Analysis of the exon-intron structures of the newly-discovered fDLPs revealed their variability that can be described as follows: (1) all the fDLPs retain the integrity of the signal peptide except risin (Rhizophagus irregularis) and malpisin1-1 (or malpisin2-1) that have a phase 1 or phase 0 intron disrupting their signal peptides; (2) all of the genes in fDEF8 and three genes in fDEF2 (i.e., lecasin, pochlasin1 and perisin) have the same gene organization as previously identified dermatophytic defensins (micasin, arbesin, trivesin, tritosin and trirusin) and they contain two introns: the first intron (phase 0) disrupting the α-helical region; the second intron (phase 2) disrupting the c-loop; (3) the pyronesin and abisin multi-gene family in fDEF1 have only one intron disrupting either the α-helical or the c-loop region; (4) In addition to these intron-containing fDLP genes, there are some members without introns (Figure 2 and Figure 5).
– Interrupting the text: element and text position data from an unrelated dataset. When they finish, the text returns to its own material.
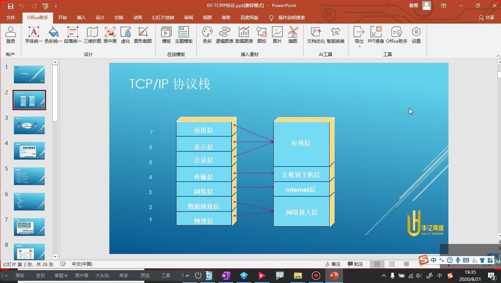Screen dimensions: 501x283
Task: Open Office助手 settings via 设置 icon
Action: pos(416,36)
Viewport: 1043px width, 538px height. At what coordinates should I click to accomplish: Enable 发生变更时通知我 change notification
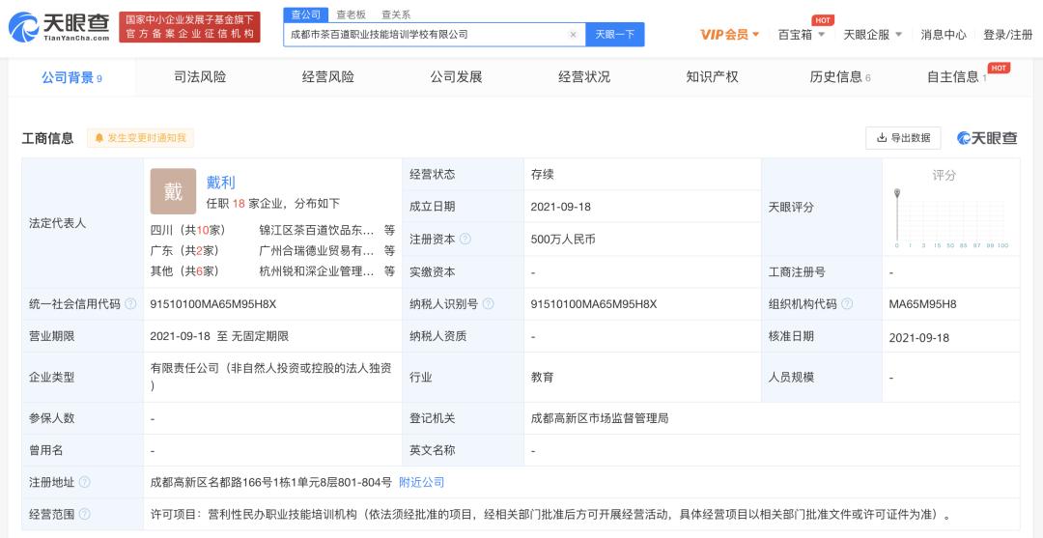tap(140, 138)
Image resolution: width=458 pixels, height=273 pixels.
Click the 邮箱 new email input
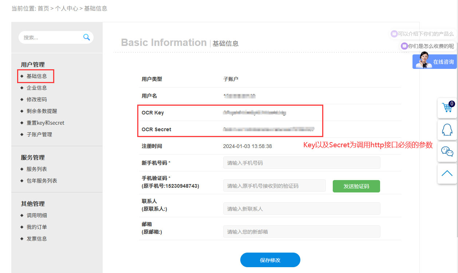(301, 232)
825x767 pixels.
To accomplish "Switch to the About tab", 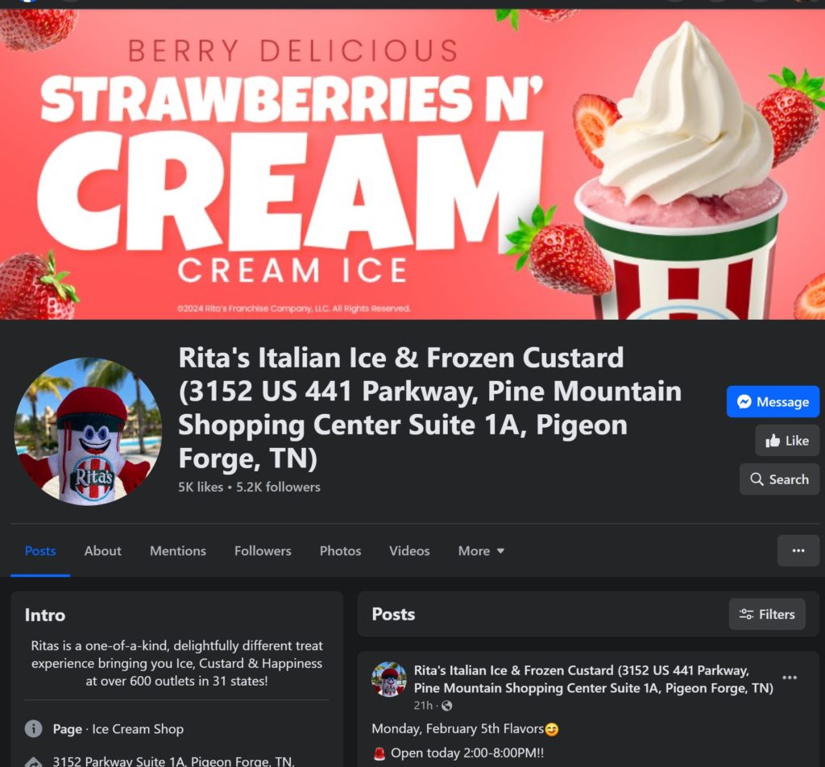I will [102, 551].
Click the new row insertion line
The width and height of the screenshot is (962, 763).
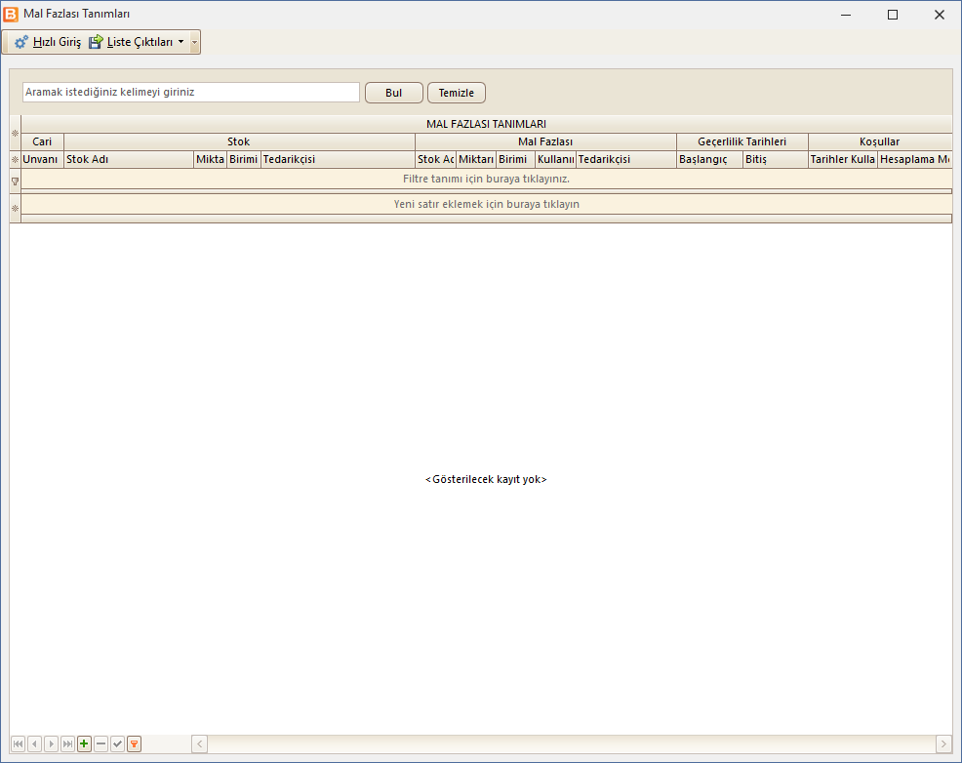(486, 204)
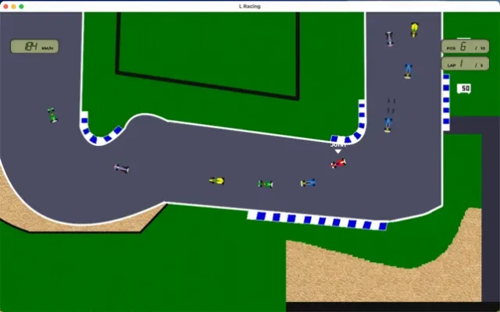This screenshot has width=500, height=312.
Task: Pick the blue car nearest the POS panel
Action: (x=408, y=71)
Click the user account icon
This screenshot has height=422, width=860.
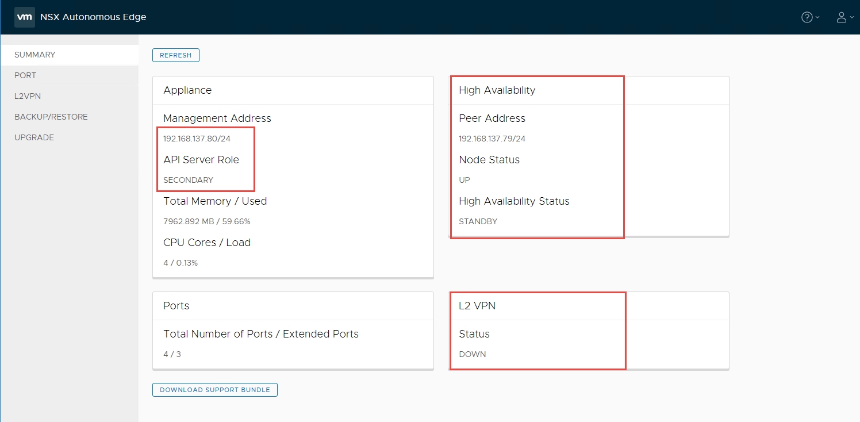coord(842,17)
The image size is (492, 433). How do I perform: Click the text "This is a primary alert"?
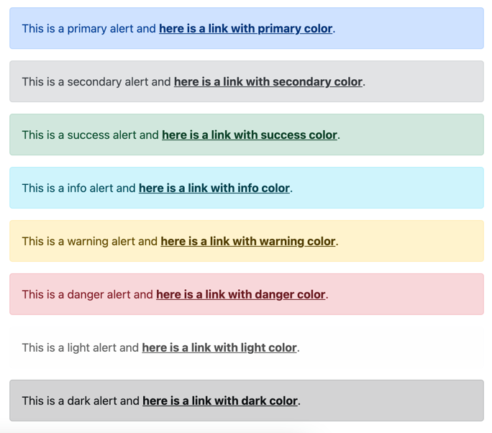click(x=78, y=29)
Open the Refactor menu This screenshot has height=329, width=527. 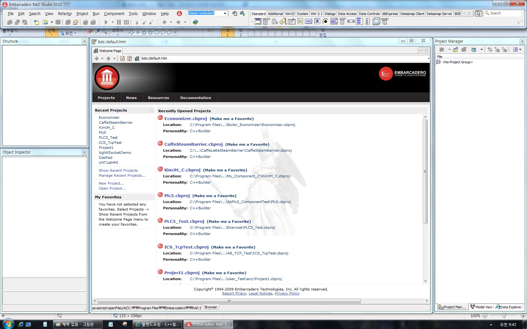pyautogui.click(x=65, y=14)
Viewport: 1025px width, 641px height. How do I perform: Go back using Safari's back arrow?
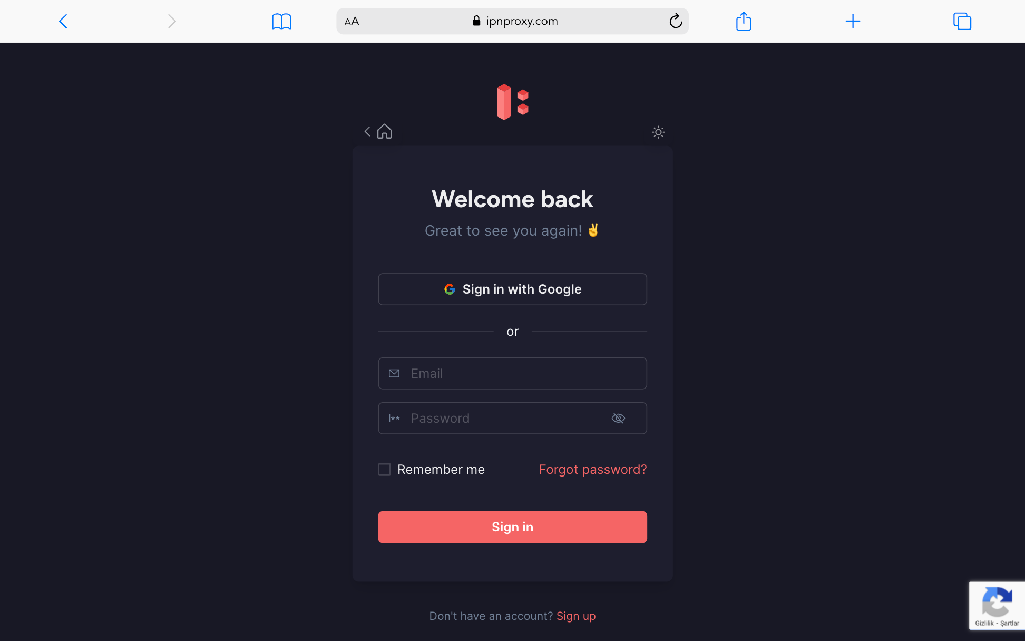pos(63,22)
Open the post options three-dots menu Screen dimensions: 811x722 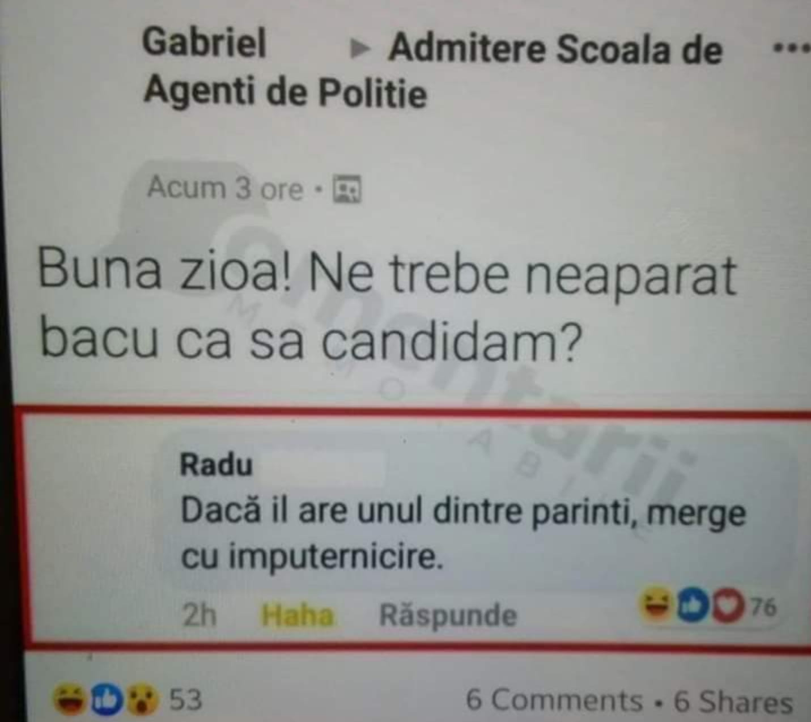click(792, 49)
The highly variable gene structures in fDLPs are reminiscent of invertebrate defensins that also exhibit diverse gene structures [22,23] (Figure 5 and Figure S2). Compared with invertebrate defensins of 5'-biased intron positions, introns of fDLPs occur preferentially in the 3'-end of the precursor-coded sequences. Because all eukaryotic Csαβ-type defensins are hypothesized to be originated from a common bacterial ancestor [24], it is reasonable to infer that considerable intron gains might have occurred in defensins from some eukaryotic lineages, and later they differentially lost in some specific species. Such a dynamic intron evolution thus shapes the biased intron location pattern between fDLPs and animal DLPs after the animal-fungi split. It is also worth mentioning that some recognizable orthologues of defensins in Branchiostoma floridae [25,26], the basal chordate amphioxus, also contain a phase 0 intron located in their c-loop (Figure 5 and Figure S2). Given a remote evolutionary distance between fungi and amphioxus, their intron position conservation could be a consequence of convergent insertion in a similar position due to the existence of “protosplice sites” [27,28]. However, the evolution via ancestral origin can be not completely ruled out in the case of the lack of gene structure information in many animal defensins from different lineages.

5. Conclusions

It is estimated that there are as many as 1.5 million species of fungi in this world. However, only a small fraction has been described and even fewer have been sequenced. To date, only about six hundred genomes were being sequenced or completely sequenced. Fungal genome project (FGP) allows us to systematically exploit peptide antibiotics instead of accidental discovery or complicated biochemical screening. This work sheds light on the persistent discovery of fDLPs from model fungal genome data. Despite this, in the lack of experimental data, it cannot be stated that all these fDLPs possess antibacterial function because in fact a classical insect-type fungal defensing - pechrysin was found to lack antibacterial activity [29] likely due to the absence of cationic residues on its molecular surface. In addition, anisin1, a DLP from Aspergillus giganteus, was found to be involved in the fitness of the species by linking stress signaling with developmental regulation [30]. Recent studies have also shown that although some peptides of fungal origin contain a similar defensin structure, they exhibit diverse or alternative biological functions beyond antimicrobial activity. An interesting overview is given by Hegedüs and Marx [31]. Therefore, further biochemical characterization of these newly-discovered fDLPs will help evaluate their potential as human medicines.